The knock-out itself came in the third round, after slightly more than two minutes of action. The end came when Alvarez delivered a single, big right hand that caught Kirkland on the jaw and left him flat on his back after spinning to the canvas.Alvarez was clearly the big star heading into the fight. The fight was telecast by HBO for free just one week after the controversial and disappointing Floyd Mayweather Jr. and Manny Pacquiao fight, and Alvarez was under pressure to deliver the type of finish that people were going to talk about. Kirkland was happy to oblige Alvarez, taking it right to Alvarez from the start. Kirkland’s aggression saw him appear to land blows that troubled the young Mexican in the early going. Alvarez played good defense, and he floored Kirkland in the first round, displaying his power and his technique in knocking down an aggressive opponent.

However, Kirkland kept coming at Alvarez and the fight entered the third round with both men working hard and the feeling that the fight would not go the distance. Kirkland continued to move forward, keeping “Canelo” against the ropes and scoring points with a barrage of punches while looking for an opening.

At around the two minute mark, Alvarez landed an uppercut that sent Kirkland to the canvas again. Kirkland got up, but it was clear that he did not have his legs under him. Kirkland was going to try to survive the round, but Alvarez had an opportunity to close out the fight. The question was would he take it?

Alvarez closed in on Kirkland, putting his opponent’s back to the ropes. Kirkland was hurt, but he was still dangerous, pawing with punches and loading up for one big shot.

But it was the big shot “Canelo” threw that ended the night. Kirkland never saw it coming, as he was loading up with a huge right hand of his own. The right Alvarez threw cracked Kirkland in the jaw, and his eyes went blank. His big right hand whizzed harmlessly over the head of a ducking Alvarez, providing the momentum for the spin that left Kirkland prone on the canvas.

Saul “Canelo” Alvarez went on to defeat Miguel Cotto in his second fight of 2015 and he is clearly one of boxing’s biggest stars heading into 2016. On May 9th Alvarez added another reel to his highlight film when he knocked out James Kirkland with the 2015 “Knock Out of the Year”.

#### DIRECTIONS
a. In the fight report, rewrite the paragraph beginning "At around the two minute mark" more briefly, keeping its main facts.
b. Quote the fight report word for word from "Alvarez closed in" to "on the canvas.".
The lines that come after the fight report are separate material.

#### INFORMATION PROVIDED

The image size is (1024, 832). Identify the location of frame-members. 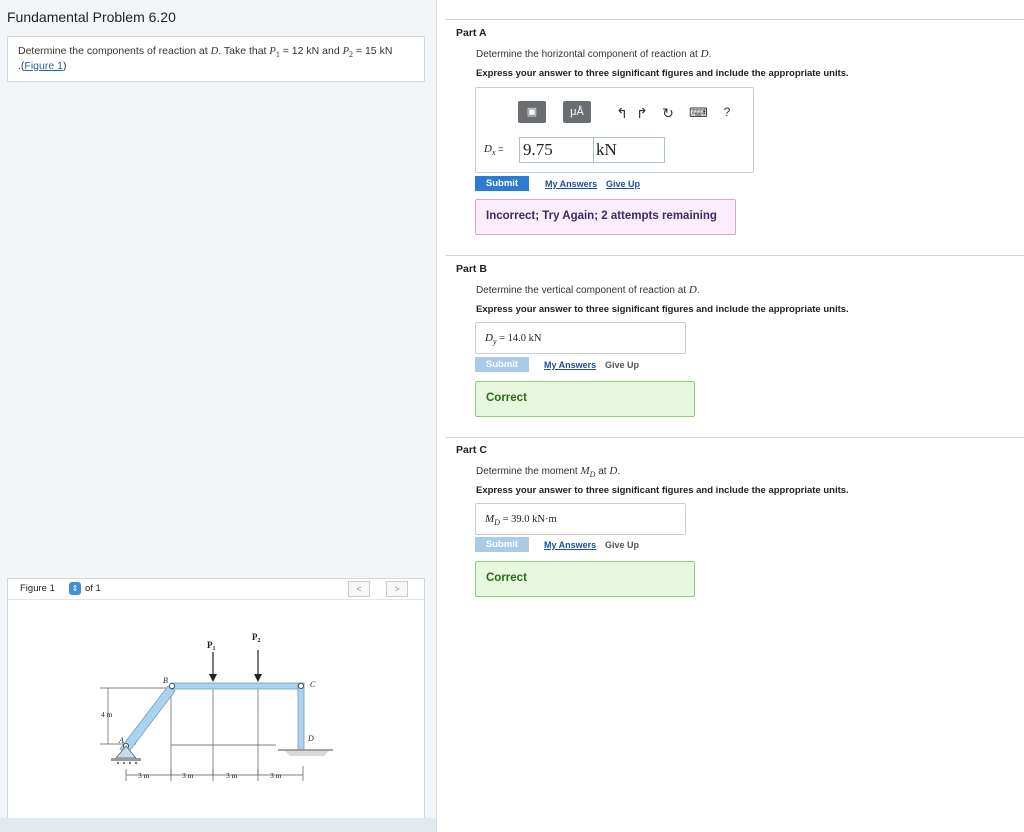
(212, 718).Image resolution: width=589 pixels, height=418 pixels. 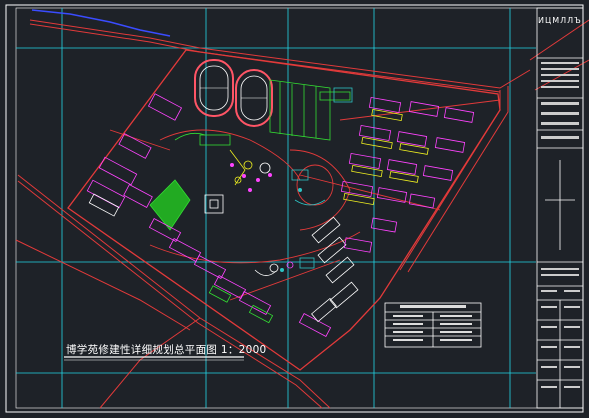 What do you see at coordinates (560, 20) in the screenshot?
I see `title-block-logo: ИЦМЛЛЪ` at bounding box center [560, 20]. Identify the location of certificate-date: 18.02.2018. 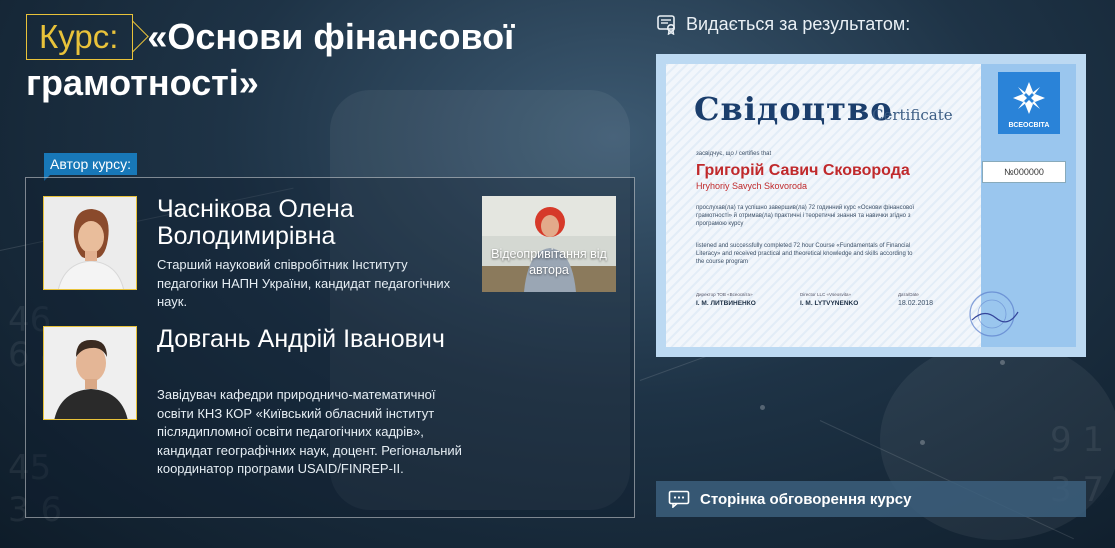
(916, 304).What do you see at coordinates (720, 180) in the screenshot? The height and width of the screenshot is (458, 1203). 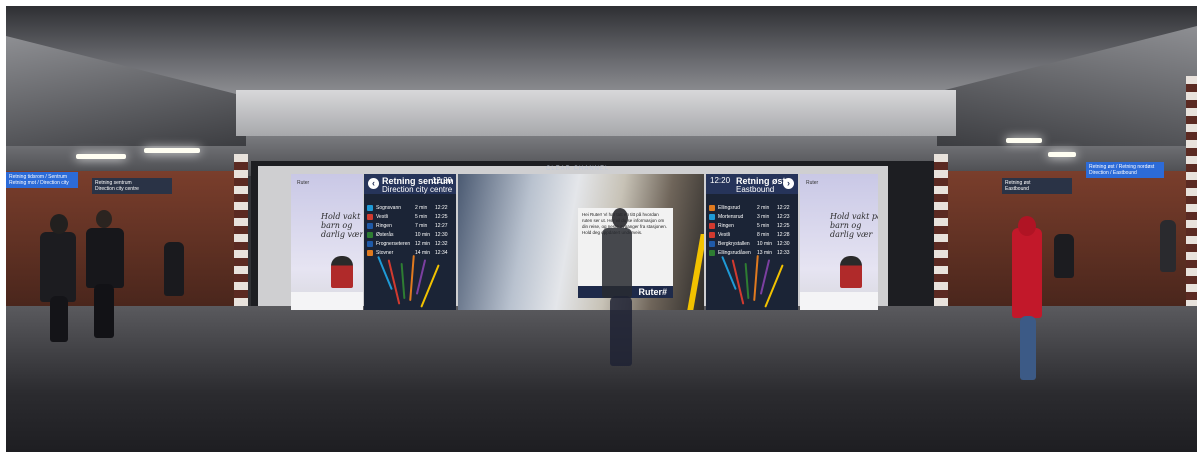 I see `board-clock: 12:20` at bounding box center [720, 180].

#### ANSWERS BELOW
a. Near the two-minute mark, an Alvarez uppercut put Kirkland down again. Kirkland got up but was unsteady and tried to survive the round, which gave Alvarez a chance to end the fight.

b.
Alvarez closed in on Kirkland, putting his opponent’s back to the ropes. Kirkland was hurt, but he was still dangerous, pawing with punches and loading up for one big shot.

But it was the big shot “Canelo” threw that ended the night. Kirkland never saw it coming, as he was loading up with a huge right hand of his own. The right Alvarez threw cracked Kirkland in the jaw, and his eyes went blank. His big right hand whizzed harmlessly over the head of a ducking Alvarez, providing the momentum for the spin that left Kirkland prone on the canvas.